CHAPTER 5

4.1K 320 281
                                    

RAIN

"Hujan akan selalu menjadi pengingat bahwa kita pernah sedekat nadi."

✈✈✈

Jum'at, cuaca hujan ringan.

Pedagang kaki lima itu terlihat sangat sibuk menutupi barang dagangannya dengan terpal plastik agar tak diguyuri hujan.

Tak perduli pada dirinya sendiri. Asalkan barang dagangannya tidak tersentuh air hujan, itu sudah lebih dari cukup. Andin mengamati pedagang itu dari balik jendela mobil sedan tua yang berhenti sejenak di persimpangan lampu merah.

"Din, kamu lihat apa?" Syafril berpaling padanya.

Andin menunjuk seseorang berbaju lusuh di luar sana. Lelaki itu tampak sibuk dengan kegiatannya. Syafril mengikuti jari telunjuk Andin dan melihat seorang pedagang kaki lima yang diperkirakan berumur sama dengannya.

Syafril menatapnya teduh. "Itu temen SMA Ayah."

"Hah?" Andin terpelongo. Dia begitu terkejut mengetahui faktanya.

"Namanya Edi. Dia...."

Beberapa mobil di belakang memberi klakson panjang. Memberitahu lampu telah berganti hijau. Mau tak mau Syafril terpaksa menghentikan ceritanya. Segera Syafril menginjak pedal gas dan melajukan mobil kesayangannya menuju SMA Bakti Nusa.

Andin masih menatap seseorang berkulit gelap itu. Dia tengah berteduh di bawah rindangan pohon tanjung. Tangan lelaki itu melipat dan saling memeluk erat. Tubuhnya bergetar dengan gigi gemertak. Dia menggigil kedinginan.

✈✈✈

Hujan berangsur mereda di sekitar sekolah. Sedikitnya para siswa yang tidak memakai payung--hanya menutupi atas kepala dengan ransel atau dengan telapak tangan--berlari kecil menuju gerbang sekolah. Sementara mereka yang memakai payung atau jas hujan cukup berjalan santai.

Andin mengedarkan pandangnya ke bangku belakang. Mencari suatu benda yang dia butuhkan saat ini, payung. Wajahnya tampak kusut karena tak menemukan benda tersebut.

Syafril membantu mencari benda itu.
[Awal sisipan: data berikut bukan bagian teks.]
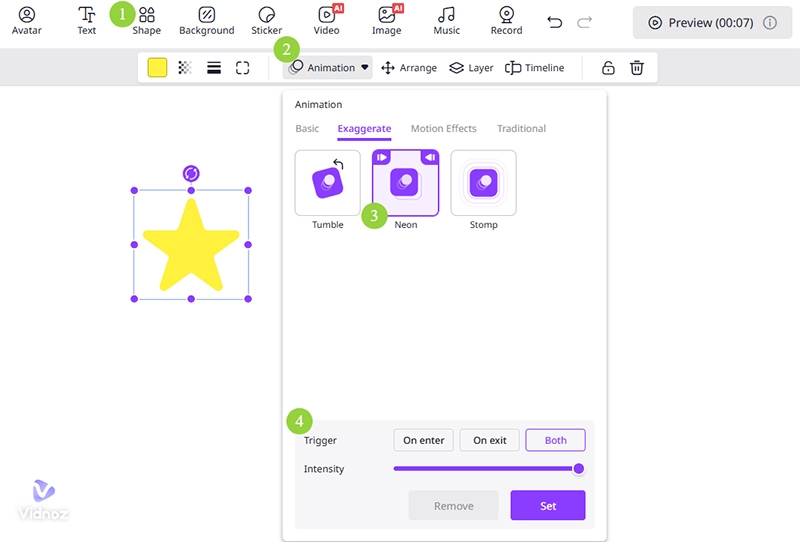The width and height of the screenshot is (800, 542).
Task: Click the undo arrow
Action: point(555,21)
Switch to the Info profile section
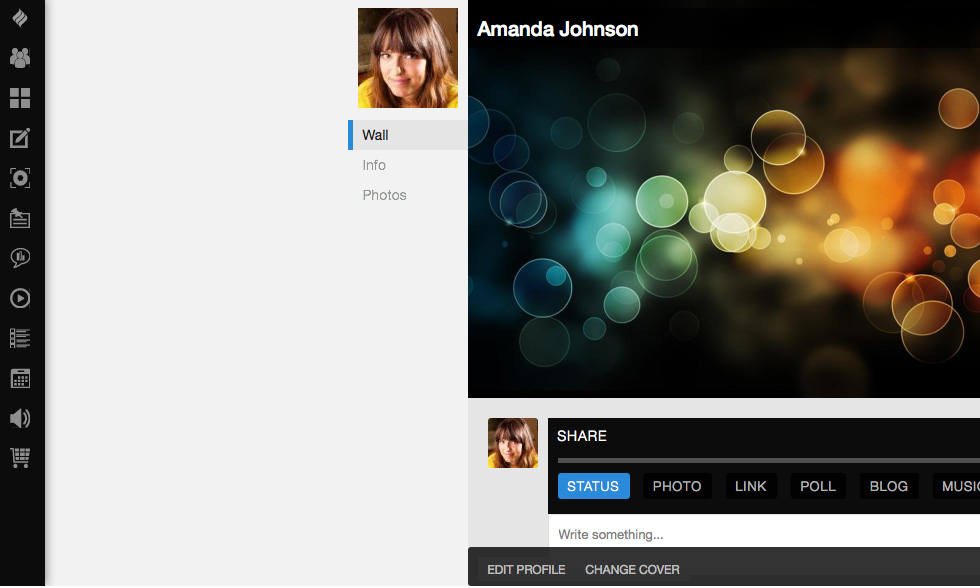980x588 pixels. click(x=374, y=165)
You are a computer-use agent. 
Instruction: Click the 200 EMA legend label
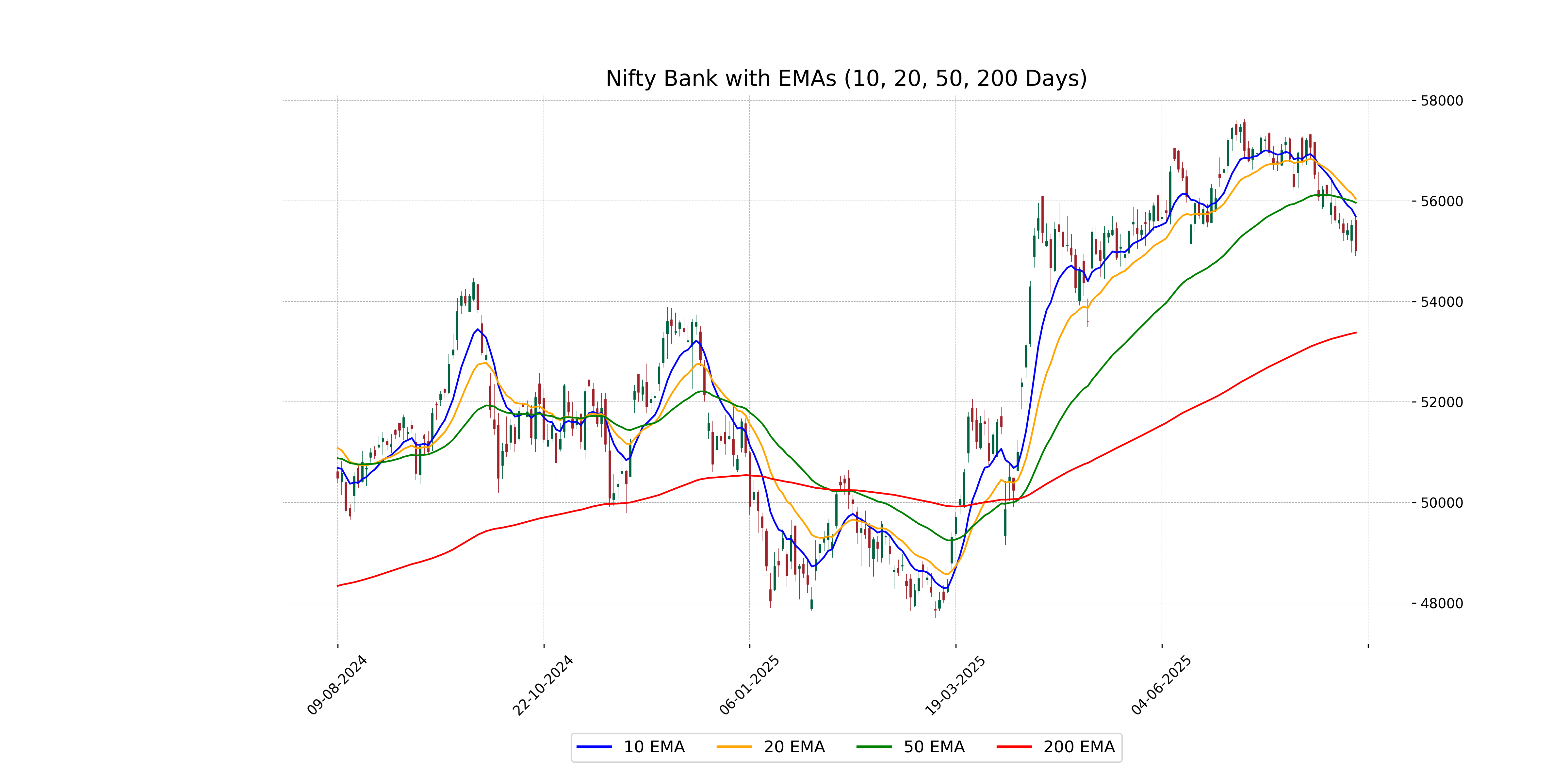1079,747
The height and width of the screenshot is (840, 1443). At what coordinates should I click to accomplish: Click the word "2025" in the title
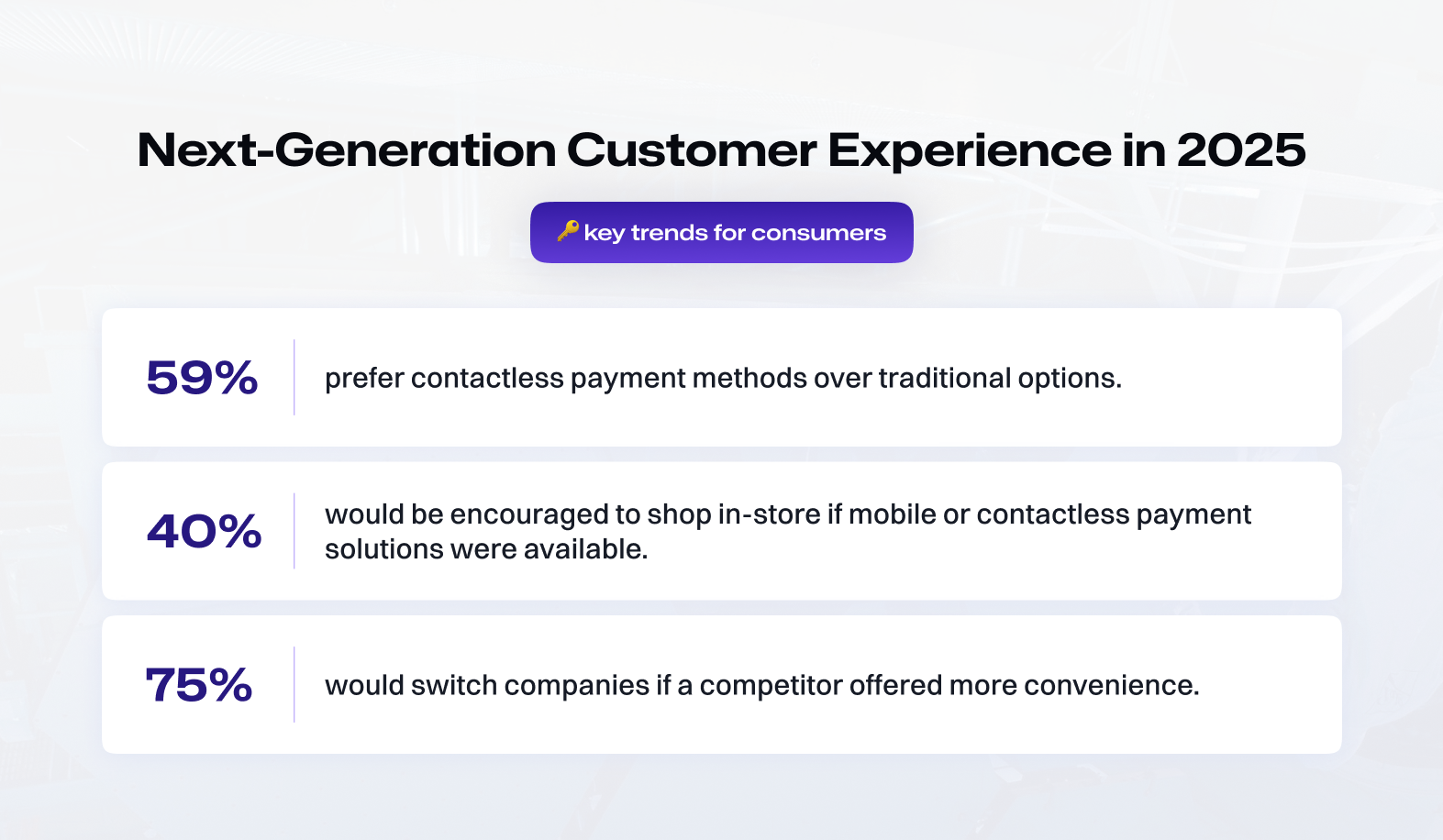tap(1241, 150)
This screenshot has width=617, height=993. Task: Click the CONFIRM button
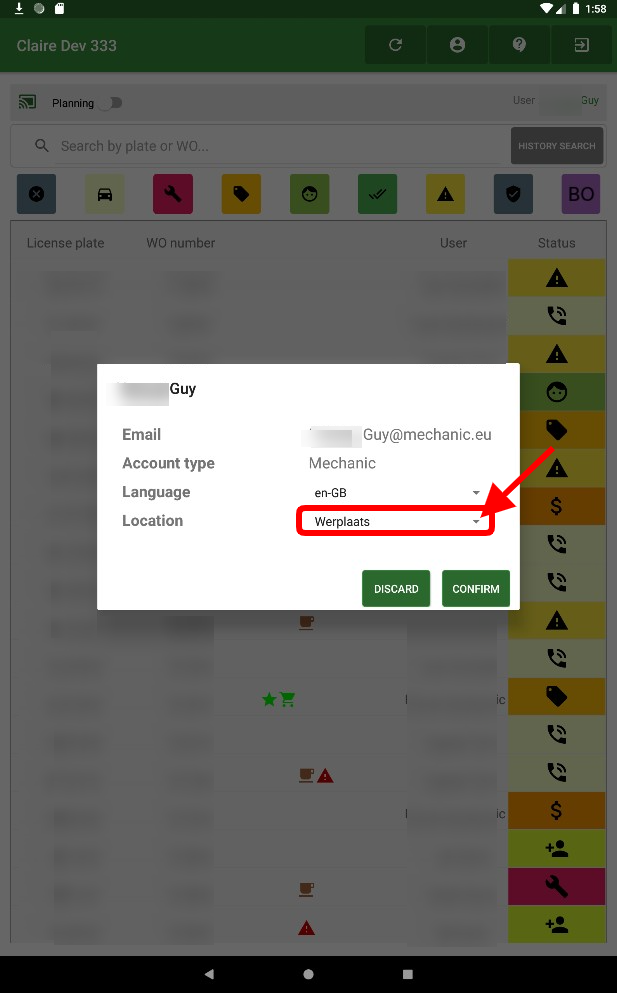476,588
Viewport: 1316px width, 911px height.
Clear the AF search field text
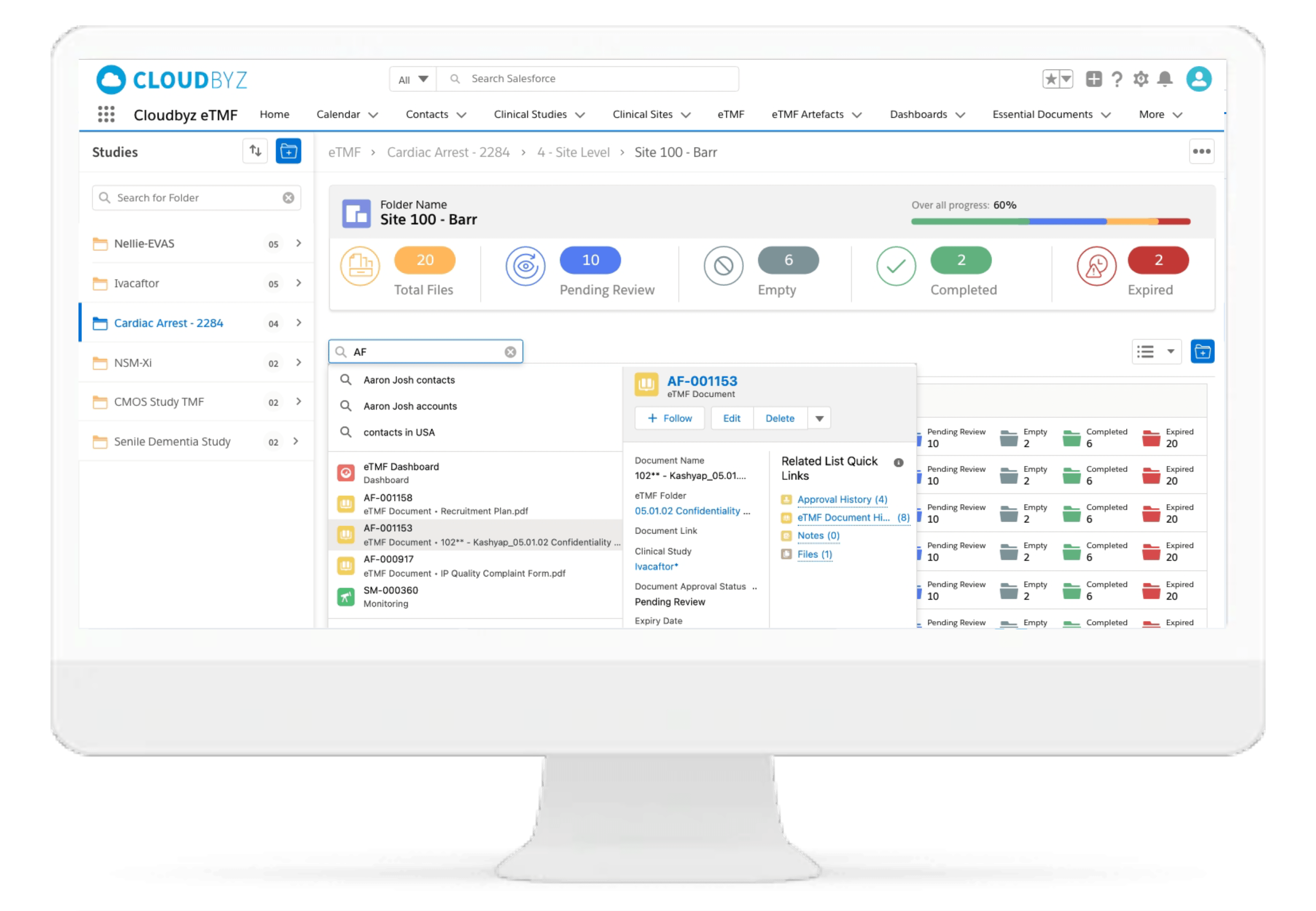[x=510, y=352]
Mungkin saja Andin lupa membawa atau salah menempatkan.

"Payungnya nggak ketemu," terangnya, "Ayah juga lupa bawa jas hujan."

Kembali Andin memperhatikan keadaan di luar. Air yang dihasilkan dari proses kondensasi kini berdiameter kecil. "Nggak perlu payung, Yah. Udah reda, kok."

Syafril berpaling sejenak. "Masih rintik."

"Gapapa, Yah. Nanti Andin...."

"Nggak boleh!" cela Syafril, "gimana kalo kamu sakit? Terus yang disalahin Ibu nanti siapa? Ayah."

Andin terkekeh. "Rintik gini nggak bisa buat Andin demam," lagaknya.

"Pokoknya kalau nanti kamu demam jangan salahin Ayah," terang Syafril.

"Iya, Yah." Andin mengangguk paham. "Andin sekolah dulu," pamitnya mengecup tangan Syafril.

"Hati-hati jalannya," pesan Syafril.

"Iya," pungkasnya. Lalu Andin keluar dari mobil dan berlari kecil menuju gerbang sekolah.